Doveva essere il giorno della risposta dei big, e i big hanno risposto. Il più big di tutti è quello che alla fine della giornata si prende la maglia gialla. Chris Froome, campione uscente, va a prendersi il primato e non lo fa frullando in salita, come aveva abituato tutti a fare. Compie invece un prodigio inventandosi discesista. Lo fa scendendo dal Perysourde, con un’azione che lascia sorpresi i suoi diretti rivali. Era il favorito, e nella prima vera giornata di montagna lancia il segnale: strappargli la corona non sarà facile.

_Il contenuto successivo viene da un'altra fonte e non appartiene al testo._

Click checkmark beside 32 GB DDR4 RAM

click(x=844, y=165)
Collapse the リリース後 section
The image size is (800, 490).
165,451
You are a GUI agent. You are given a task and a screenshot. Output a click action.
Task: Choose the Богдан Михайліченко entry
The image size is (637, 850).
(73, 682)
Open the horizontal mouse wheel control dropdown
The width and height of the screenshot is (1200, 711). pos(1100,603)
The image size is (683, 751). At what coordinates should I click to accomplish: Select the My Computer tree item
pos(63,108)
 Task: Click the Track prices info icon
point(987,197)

Ma non spiace Fabio Aru. Il sardo, dopo una giornata difficile, resiste e chiude a 13” da Froome. L’Astana si trova in mezzo ai giochi di potere delle grandi squadre. In giornata il lavoro infernale lo fa la Sky, la Movistar di Quintana sta a guardare, ma alla fine l’ottava tappa rivoluziona la classifica. Van Avermaet sconta gli sforzi dei giorni precedenti e la maglia bianca Alaphilippe è un altro che paga il conto. Ancora in difficoltà Contador, che fatica a trovare ritmo e spunti dei giorni migliori. L’uomo Tinkoff fa girare a vuoto anche Landa, sospeso tra l’ordine di aiutare il capitano e la possibilità di attaccare in classifica.

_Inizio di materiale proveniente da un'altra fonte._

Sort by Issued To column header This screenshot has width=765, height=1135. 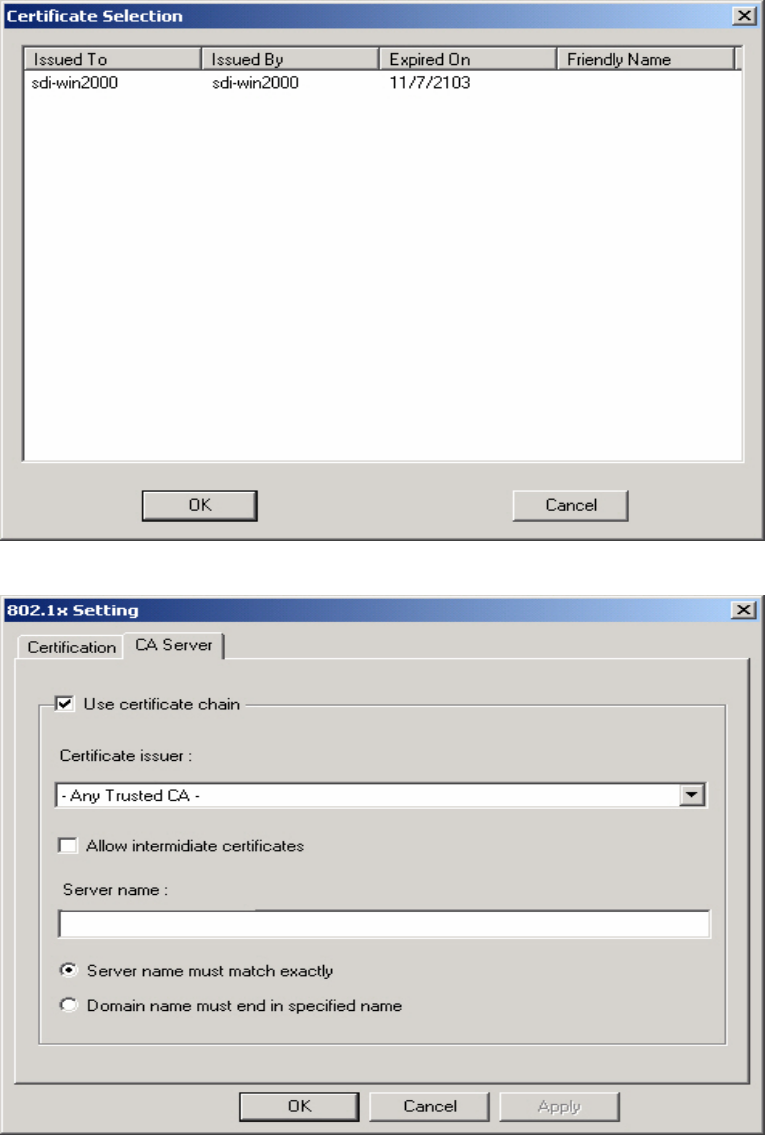tap(113, 59)
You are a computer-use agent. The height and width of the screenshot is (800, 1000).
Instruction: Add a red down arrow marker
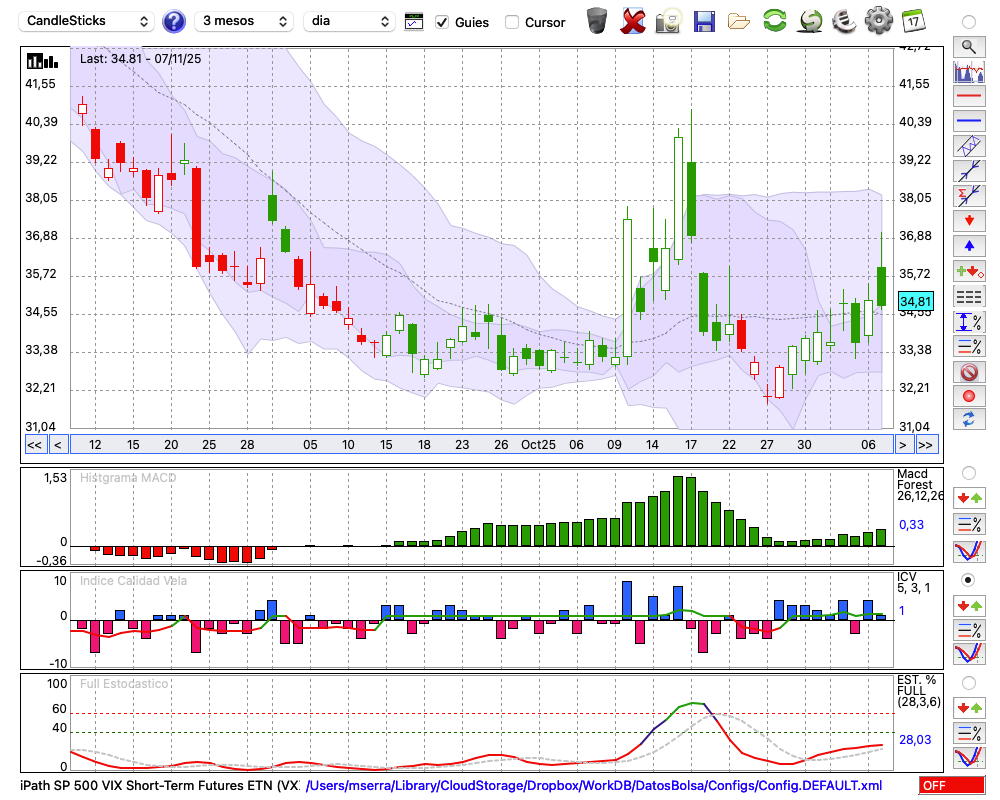(x=968, y=220)
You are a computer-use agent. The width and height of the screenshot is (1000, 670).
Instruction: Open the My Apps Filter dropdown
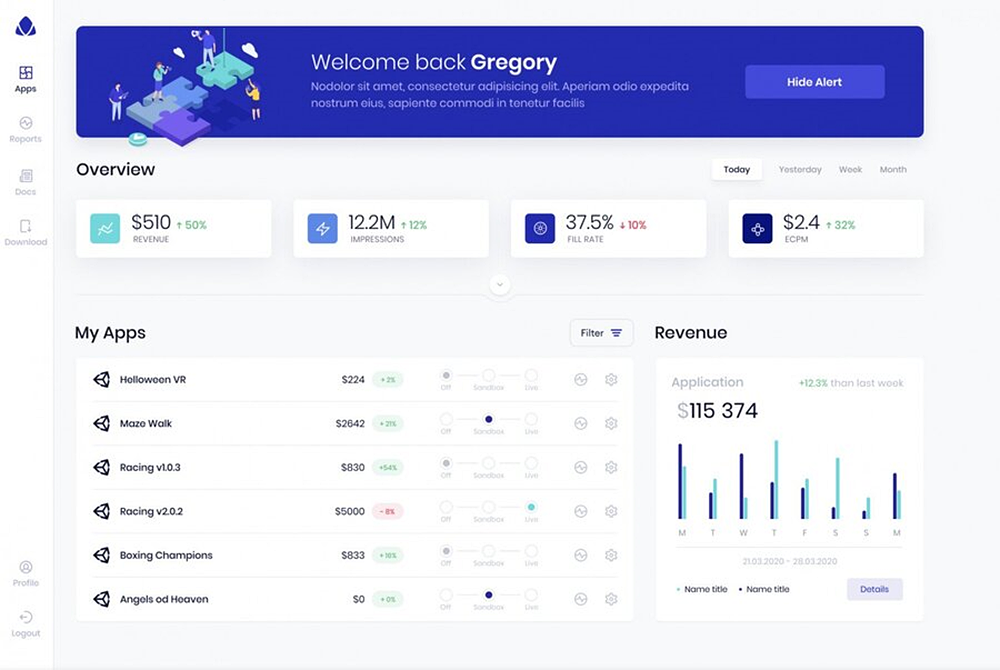[x=601, y=333]
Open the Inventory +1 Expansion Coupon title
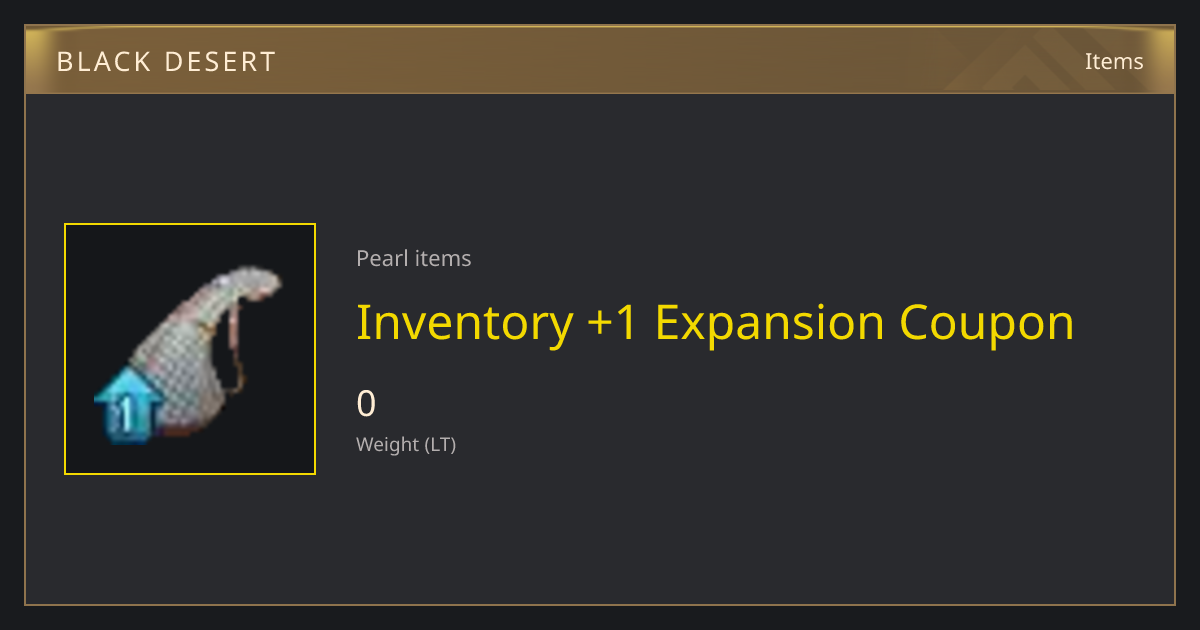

Invece bello il secondo posto del britannico Adam Yates, che deve inchinarsi al solo Froome. E bella, anche se vana ai fini della classifica, la scalata di Pinault al Tourmalet, che è cima ambita dai francesi.
Sarà una domenica senza respiro, con cinque gran premi della montagna. Ne parliamo sotto. Intanto la classifica si è mossa. Froome è davanti a Yates e Rodriguez di 16”. A 19” Valverde, a 23” Quintana che ancora non ha scoperto le carte, stesso distacco per Aru. I fuochi d’artificio sono appena iniziati.

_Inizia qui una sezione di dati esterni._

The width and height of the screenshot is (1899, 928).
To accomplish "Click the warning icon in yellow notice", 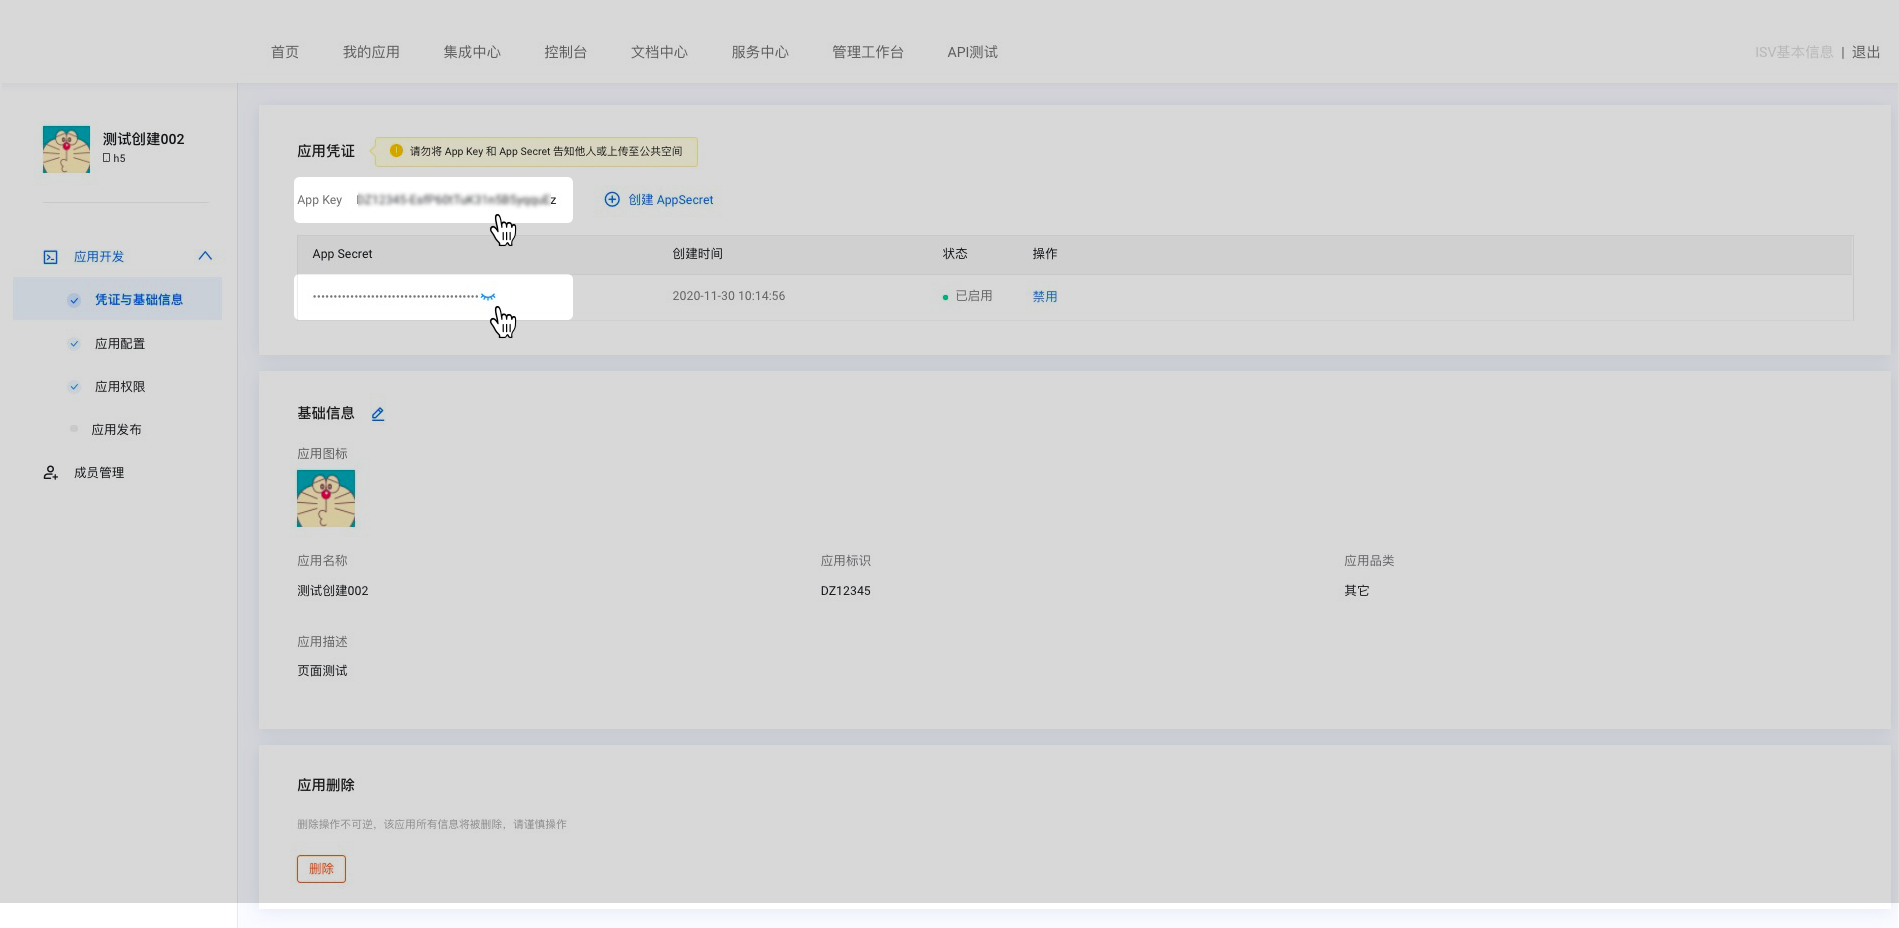I will (x=396, y=151).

Pronostici e scommesse nona tappa – Si va da Vielha Val d’Aran ad Andorre Arcalais. Sono 184,5 km per il terzo giorno di Pirenei. Si parte in Spagna, si arriva ad Andorra. L’arrivo in salita sarà un ulteriore test per gli uomini di classifica, che dovranno scalare un hors categorie di 10,1 km al 7,2% di pendenza media. Sarà il giorno di Quintana, che dopo il colpo di Froome deve dare un segnale. Tenete d’occhio Valverde, che nelle prime fasi potrebbe essere mandato davanti a mescolare le carte. Ma ci sono altre tre vette di prima categoria, la prima già dopo 19 km. Doppia discesa e poi dal km 113 è praticamente soltanto salita. E’ l’ultimo impegno della prima settimana e dovrà dare indicazioni importanti per capire chi è in grado di impensierire Froome. Non disdegnate in quest’ottica un’azione di Aru.